What you need to do ::
The answer should reproduce every entry exactly and contain no images.
★ ★ ★
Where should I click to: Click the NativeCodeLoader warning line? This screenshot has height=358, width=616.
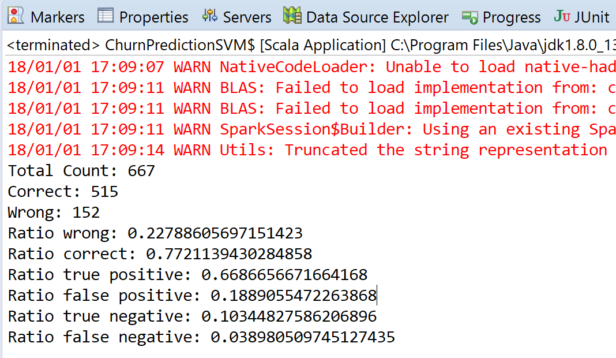point(312,67)
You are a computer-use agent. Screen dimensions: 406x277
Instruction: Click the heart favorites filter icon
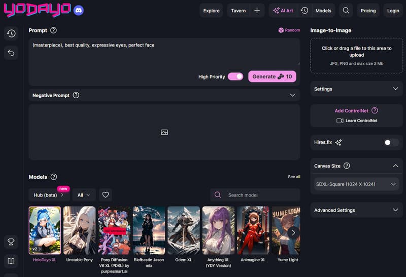pos(105,194)
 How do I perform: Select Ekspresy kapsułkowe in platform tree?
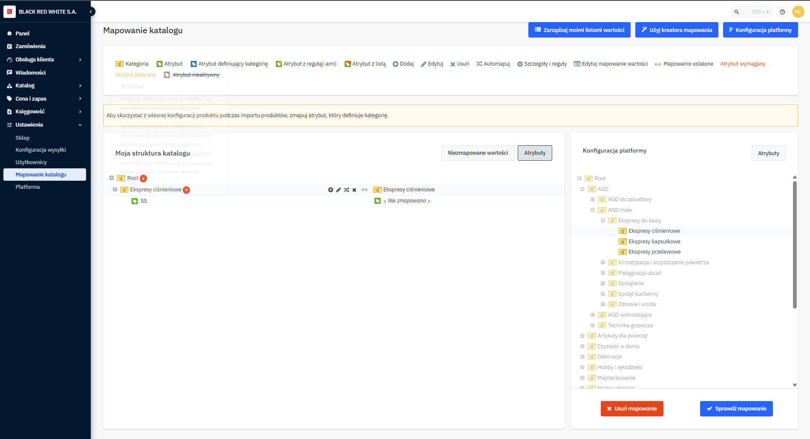click(x=654, y=242)
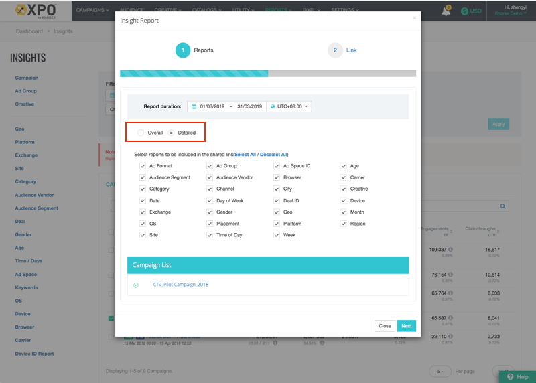
Task: Click the green check icon beside CTV_Pilot Campaign_2018
Action: (136, 285)
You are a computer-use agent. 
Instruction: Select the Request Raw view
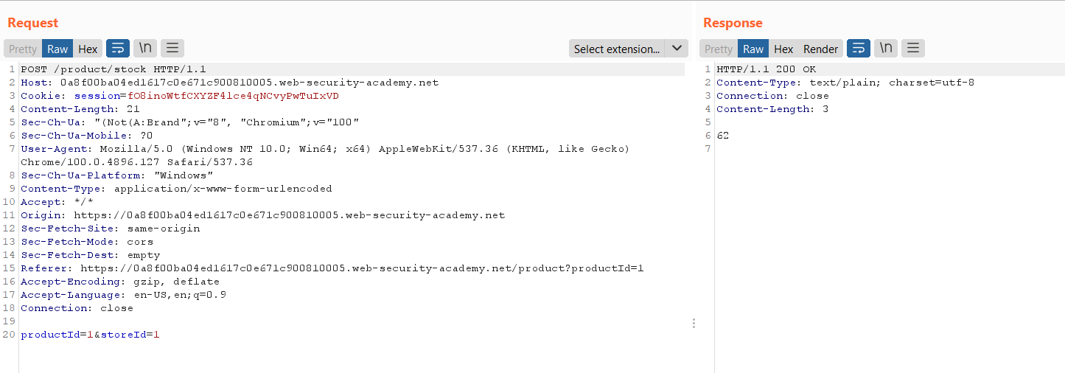57,49
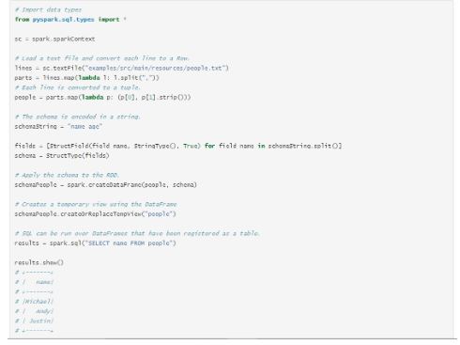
★ ★ ★
The answer ::
Where should I click to: Click the NativeCodeLoader warning line? This screenshot has height=358, width=616.
point(312,67)
You are a computer-use agent. Screen dimensions: 406x277
Instruction: Click the heart favorites filter icon
pos(105,194)
 How do I perform: Select Ekspresy kapsułkowe in platform tree?
click(x=654, y=242)
Task: Click the green check icon beside CTV_Pilot Campaign_2018
Action: (136, 285)
You are a computer-use agent. 
Instruction: Select the Request Raw view
57,49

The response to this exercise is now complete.